The surprising findings, which also revealed novel drug mechanisms and targets, suggest a possible way to accelerate the development of new cancer drugs or repurpose existing drugs to treat cancer.

The study is published in Nature Cancer. One author is Todd Golub.

This study used the Broad’s Drug Repurposing Hub, a collection that currently comprises more than 6,000 existing drugs and compounds that are either FDA-approved or have been proven safe in clinical trials (at the time of the study, the Hub contained 4,518 drugs).

It also marks the first time researchers screened the entire collection of mostly non-cancer drugs for their anti-cancer capabilities.
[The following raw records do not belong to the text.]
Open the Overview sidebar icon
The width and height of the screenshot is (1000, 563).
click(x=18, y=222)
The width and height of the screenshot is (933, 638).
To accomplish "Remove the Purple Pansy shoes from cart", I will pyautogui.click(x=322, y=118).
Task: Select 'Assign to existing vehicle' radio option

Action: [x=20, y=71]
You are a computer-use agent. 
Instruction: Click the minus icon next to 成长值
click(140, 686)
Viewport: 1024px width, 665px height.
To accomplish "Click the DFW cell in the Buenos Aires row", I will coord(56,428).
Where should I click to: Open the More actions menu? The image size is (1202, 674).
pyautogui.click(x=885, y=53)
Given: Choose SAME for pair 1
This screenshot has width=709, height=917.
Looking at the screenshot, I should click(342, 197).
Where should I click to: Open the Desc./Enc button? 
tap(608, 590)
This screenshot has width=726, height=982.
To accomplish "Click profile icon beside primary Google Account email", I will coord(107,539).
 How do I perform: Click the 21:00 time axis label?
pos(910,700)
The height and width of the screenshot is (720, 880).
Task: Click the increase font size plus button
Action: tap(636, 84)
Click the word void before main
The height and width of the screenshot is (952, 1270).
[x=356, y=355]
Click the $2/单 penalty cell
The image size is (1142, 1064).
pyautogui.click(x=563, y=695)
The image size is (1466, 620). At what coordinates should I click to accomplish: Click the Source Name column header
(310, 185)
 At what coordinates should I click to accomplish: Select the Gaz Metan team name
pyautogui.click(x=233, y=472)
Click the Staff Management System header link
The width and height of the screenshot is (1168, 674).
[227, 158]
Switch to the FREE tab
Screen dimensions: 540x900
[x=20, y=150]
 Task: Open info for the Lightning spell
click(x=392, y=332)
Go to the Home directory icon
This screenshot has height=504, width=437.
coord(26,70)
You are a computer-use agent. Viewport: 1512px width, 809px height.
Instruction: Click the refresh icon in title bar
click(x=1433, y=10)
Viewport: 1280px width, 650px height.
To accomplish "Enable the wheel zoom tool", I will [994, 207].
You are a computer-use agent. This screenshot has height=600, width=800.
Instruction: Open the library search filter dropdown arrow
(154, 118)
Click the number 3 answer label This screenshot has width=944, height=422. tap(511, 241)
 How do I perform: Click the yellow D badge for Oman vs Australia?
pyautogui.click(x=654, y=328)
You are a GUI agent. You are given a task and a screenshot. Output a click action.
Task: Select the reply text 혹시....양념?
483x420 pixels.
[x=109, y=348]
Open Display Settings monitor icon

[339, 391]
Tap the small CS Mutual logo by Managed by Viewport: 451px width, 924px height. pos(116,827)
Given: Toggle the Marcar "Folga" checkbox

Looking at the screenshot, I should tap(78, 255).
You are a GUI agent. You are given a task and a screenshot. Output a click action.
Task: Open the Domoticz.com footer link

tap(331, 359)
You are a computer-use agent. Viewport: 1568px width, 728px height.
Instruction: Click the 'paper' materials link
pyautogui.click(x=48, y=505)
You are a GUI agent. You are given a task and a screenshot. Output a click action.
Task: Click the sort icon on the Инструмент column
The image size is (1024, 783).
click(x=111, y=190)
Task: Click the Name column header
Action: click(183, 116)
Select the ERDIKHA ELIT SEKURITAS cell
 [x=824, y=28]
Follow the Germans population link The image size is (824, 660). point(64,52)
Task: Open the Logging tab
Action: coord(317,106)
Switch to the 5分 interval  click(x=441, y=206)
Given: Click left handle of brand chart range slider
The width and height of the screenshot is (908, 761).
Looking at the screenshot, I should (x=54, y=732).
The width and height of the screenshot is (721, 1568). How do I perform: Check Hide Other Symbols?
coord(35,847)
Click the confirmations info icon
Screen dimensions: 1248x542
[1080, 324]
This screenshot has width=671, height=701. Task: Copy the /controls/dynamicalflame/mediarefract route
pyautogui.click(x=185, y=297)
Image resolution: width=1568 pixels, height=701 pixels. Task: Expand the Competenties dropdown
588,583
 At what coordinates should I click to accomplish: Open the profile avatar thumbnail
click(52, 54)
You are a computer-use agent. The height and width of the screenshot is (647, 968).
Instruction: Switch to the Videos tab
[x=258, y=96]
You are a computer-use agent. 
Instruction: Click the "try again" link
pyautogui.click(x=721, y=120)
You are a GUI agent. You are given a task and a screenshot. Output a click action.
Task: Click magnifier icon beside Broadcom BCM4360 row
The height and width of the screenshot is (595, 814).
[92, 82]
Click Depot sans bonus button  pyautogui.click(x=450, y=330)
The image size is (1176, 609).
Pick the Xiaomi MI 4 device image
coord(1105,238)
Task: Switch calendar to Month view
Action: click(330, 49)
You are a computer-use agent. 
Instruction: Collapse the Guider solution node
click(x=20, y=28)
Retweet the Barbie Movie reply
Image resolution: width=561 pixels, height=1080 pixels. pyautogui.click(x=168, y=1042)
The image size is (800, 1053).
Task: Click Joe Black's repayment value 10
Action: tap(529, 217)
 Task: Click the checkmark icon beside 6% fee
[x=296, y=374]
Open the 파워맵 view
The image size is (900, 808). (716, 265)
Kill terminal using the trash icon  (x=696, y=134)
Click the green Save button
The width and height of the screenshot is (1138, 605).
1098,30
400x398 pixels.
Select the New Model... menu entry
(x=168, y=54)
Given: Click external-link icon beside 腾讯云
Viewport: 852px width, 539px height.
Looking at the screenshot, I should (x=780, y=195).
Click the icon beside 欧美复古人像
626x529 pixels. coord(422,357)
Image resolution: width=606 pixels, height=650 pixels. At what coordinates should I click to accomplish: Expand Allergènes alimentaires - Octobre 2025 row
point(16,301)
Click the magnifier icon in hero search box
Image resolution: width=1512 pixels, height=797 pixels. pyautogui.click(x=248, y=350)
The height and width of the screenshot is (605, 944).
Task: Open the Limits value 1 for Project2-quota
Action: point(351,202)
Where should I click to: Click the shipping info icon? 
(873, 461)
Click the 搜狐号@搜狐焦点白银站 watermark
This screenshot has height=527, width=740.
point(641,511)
Historically, scientists have stumbled upon new uses for a few existing medicines, such as the discovery of aspirin’s cardiovascular benefits.

In the study, the researchers tested all the compounds in the Drug Repurposing Hub on 578 human cancer cell lines from the Broad’s Cancer Cell Line Encyclopedia (CCLE).

They found nearly 50 non-cancer drugs — including those initially developed to lower cholesterol or reduce inflammation — that killed some cancer cells while leaving others alone.

Some of the compounds killed cancer cells in unexpected ways.

Some of the four-dozen drugs appear to act not by inhibiting a protein but by activating a protein or stabilizing a protein-protein interaction.

These unexpected drug mechanisms were easier to find using the study’s cell-based approach, which measures cell survival, than through traditional non-cell-based high-throughput screening methods.

Most of the non-oncology drugs that killed cancer cells in the study did so by interacting with a previously unrecognized molecular target.

The researchers were also able to predict whether certain drugs could kill each cell line by looking at the cell line’s genomic features.

This suggests that these features could one day be used as biomarkers to identify patients who will most likely benefit from certain drugs.

They hope to study the repurposing library compounds in more cancer cell lines and to grow the hub to include even more compounds that have been tested in humans.

They will also continue to analyze the trove of data from this study, which has been shared openly with the scientific community, to better understand what’s driving the compounds’ selective activity.